Running, and what we experience through it, affects us all differently when it comes to mental health. What boosts us – say, a challenging interval session – one day, when we’re feeling full of energy and confidence, may not the next. That’s why it is important to observe your own responses and feelings during, and after, running. They may not always be what you expect. I tend to think of myself as a solo runner, but often I find the fun and banter of group sessions leaves me with the biggest smile on my face. (That said, 11 out of the 22 studies showing a single run could elevate mood involved running on a treadmill, reminding us of the power of running in and of itself on mental health, regardless of company or setting.)
It’s only been since Jon swapped solo running for being part of a group and shifted his focus from fast times to fun and enjoyment, that he has come to realise that many of the benefits of running aren’t a direct result of putting one foot in front of the other; they’re more akin to positive side effects. He has a piece of paper, on which he has written the four so-called ‘feelgood hormones’, and what activities they are associated with. Endorphins = exercise; laughter; music. Serotonin = nature; sun exposure. Oxytocin = socialising; helping others. Dopamine = achieving goals; treats. “I get all of this through running,” he says.

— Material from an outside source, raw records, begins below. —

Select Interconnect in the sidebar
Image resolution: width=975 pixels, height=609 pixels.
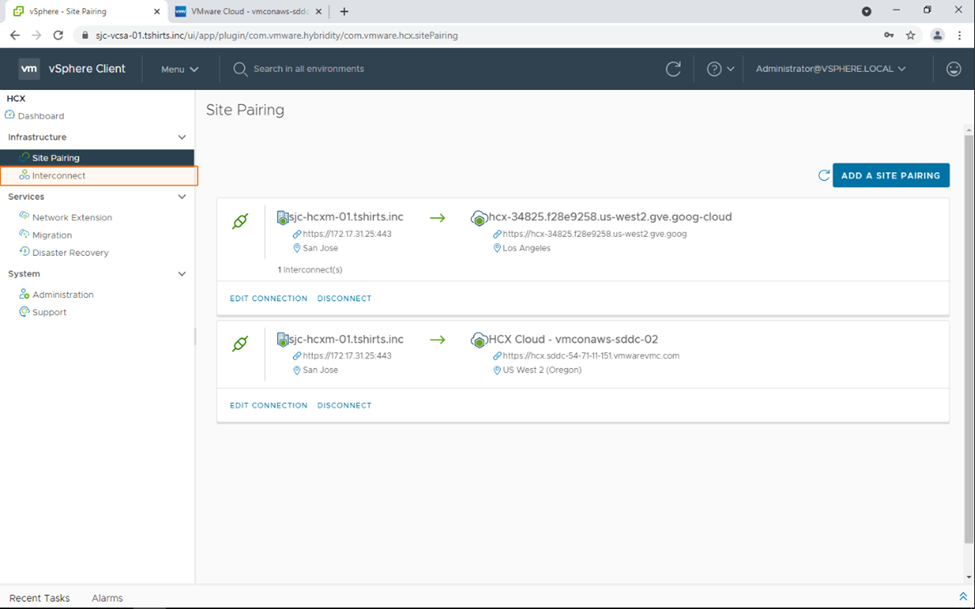(x=58, y=176)
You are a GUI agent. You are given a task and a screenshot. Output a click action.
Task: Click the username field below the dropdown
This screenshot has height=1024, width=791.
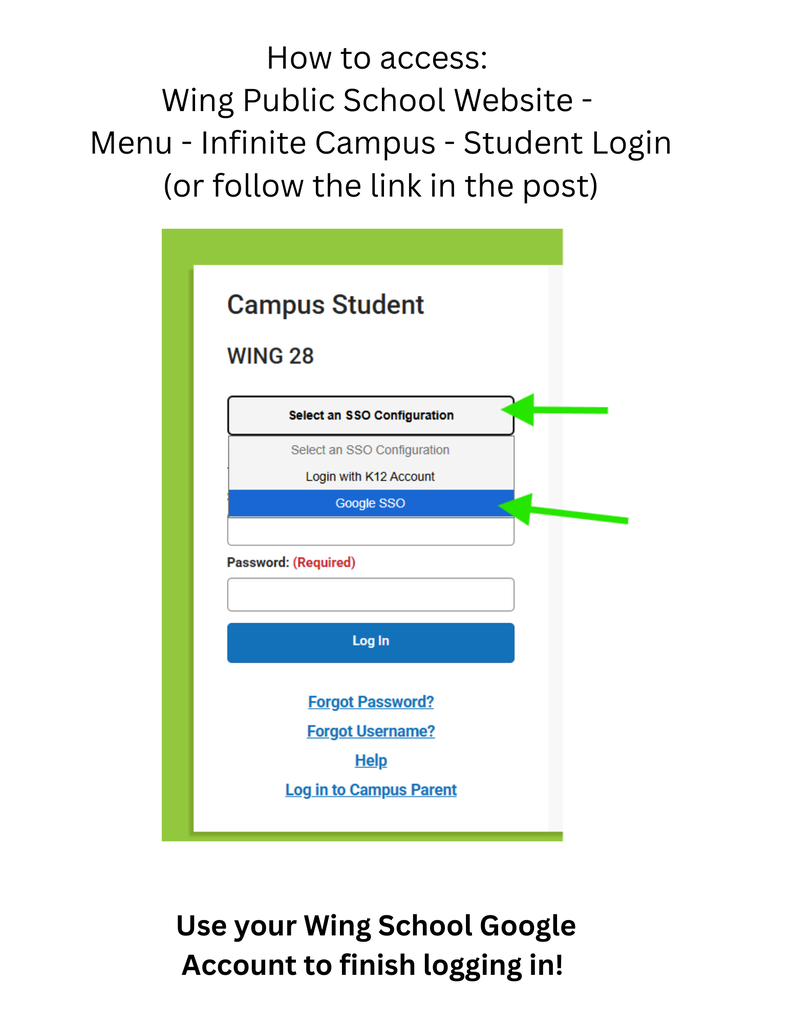tap(370, 532)
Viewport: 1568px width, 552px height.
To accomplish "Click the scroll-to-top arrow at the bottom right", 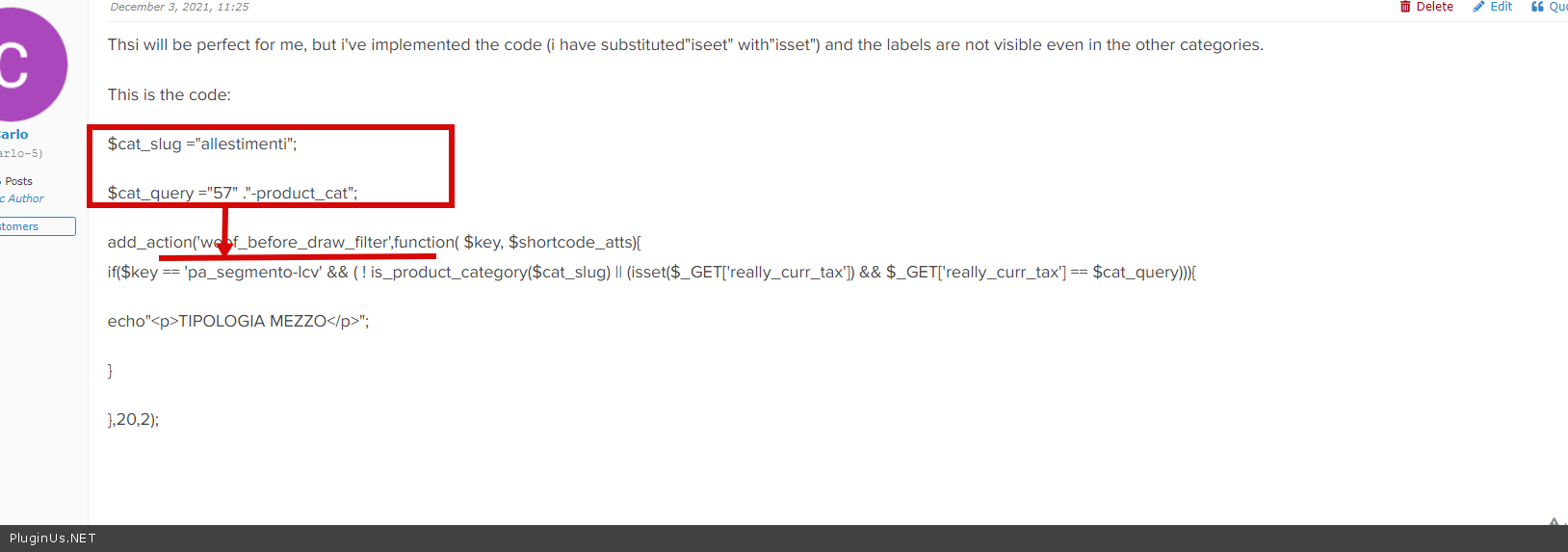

Three Ways to Add Smiles to Your Miles
Boost your brain chemicals
Listen to music you love: “The brain responds to music it enjoys with a powerful adrenaline, dopamine and endorphin rush, all of which energise effort and alleviate pain,” says McGonigal. If you don’t like to run with music, you can listen before you go out.
Just add water
Run by a river, canal, lake or ocean. The Mappiness study, mentioned above, found that people were consistently and substantially happier when they were outdoors, in natural environments. But aquatic and coastal environments topped the bill. Other research suggests that people tend to exercise for longer in the presence of water.
Find your tribe
Numerous studies have found that exercise adherence (which is key to getting its myriad mental and physical benefits) is better when people work out together, rather than alone. But research at the University of British Columbia shows that this only holds true when people feel accepted by and connected to the group to which they belong. The way exercise is delivered can also determine its effect on your mood and mental health, says Lubans: “Compare the impact of a critical, demanding coach or instructor to a supportive, fun one.”